- Born: 1981 (age 44–45) Kabul, Democratic Republic of Afghanistan
- Citizenship: Afghanistan United Kingdom (naturalised)
- Education: University of Cambridge (BA) University of Oxford (MA)
- Occupations: Human rights activist Psychologist
- Years active: 2015–present
- Employer: Amna
- Known for: Providing therapeutic support to refugees
- Honours: BBC 100 Women (2021)

= Zarlasht Halaimzai =

Afghan–British human rights activist (born 1981)

Zarlasht Halaimzai (born 1981) is an Afghan-British human rights activist. She became a refugee as a child when her family fled Afghanistan following the outbreak of the Afghan Civil War in 1992, eventually settling in the United Kingdom. In 2016, Halaimzai co-founded Amna, a non-governmental organisation providing emotional and psychological support to refugees. For her activism, she was named as one of the BBC 100 Women in 2021.

== Biography ==
Halaimzai was born and raised in Kabul; her father was a civil servant and her mother was a teacher.

In 1992, following the withdrawal of American soldiers from Afghanistan and the explosion of a bomb close to their home, Halaimzai and her family became among 500, 000 people who fled Kabul in the first four months of the civil war. The family walked to the city of Mazar-i-Sharif before crossing the border into Uzbekistan, where they lived for four years. In 1996 Halaimzai, her mother and two of her brothers travelled to the United Kingdom to seek asylum, where they were initially placed in a shelter for vulnerable families in London. The family eventually became naturalised citizens of the United Kingdom and settled in West Ham. Halaimzai reported experiencing racism from some of her neighbours and experiencing depression for around five years after moving to the country.

Halaimzai studied child and adolescent psychotherapeutic counselling at the University of Cambridge before going on to obtain a master's degree in mindfulness-based cognitive behavioural therapy from the University of Oxford.

== Activism ==
Halaimzai completed teacher training at a refugee camp on the Syria–Turkey border, providing education and welfare services to families living there. In 2015, following a significant increase in refugees arriving in Greece, Halaimzai travelled there in order to provide therapeutic support; she went on to co-found the Refugee Trauma Initiative, later renamed Amna. For a time, it was the only organisation providing emotional and psychological support to Syrian refugees in northern Greece. It has since expanded its reach, providing support to refugees in Albania, Kosovo and Italy, in addition to working with Ukrainian refugees in Poland and Moldova.

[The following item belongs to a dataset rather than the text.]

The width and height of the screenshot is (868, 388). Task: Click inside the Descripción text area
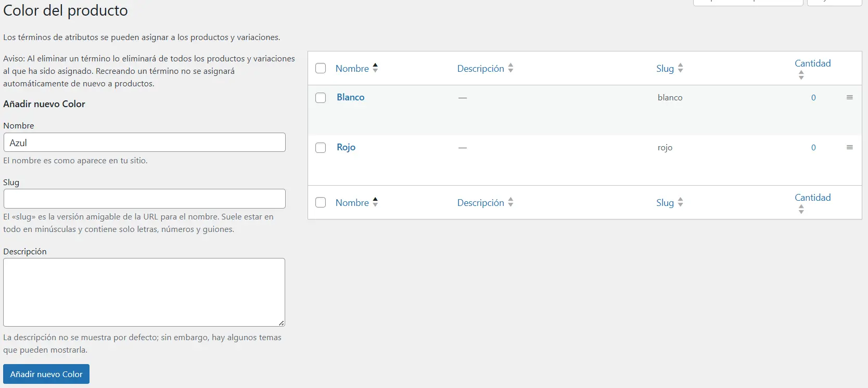tap(144, 292)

Halaimzai has written about the experiences of refugees and refugee rights for media outlets including The Guardian, The Washington Post, El Diario, Vogue and The Independent.

In 2018, Halaimzai was named as one of the first Obama Foundation Fellows. In 2021, the BBC named Halaimzai as of the 100 most inspiring women of the year.

In 2021, Halaimzai featured in a video made by Led by Donkeys and screened outside the Home Office in which she appealed to Priti Patel to help the people of Afghanistan following the Taliban takeover.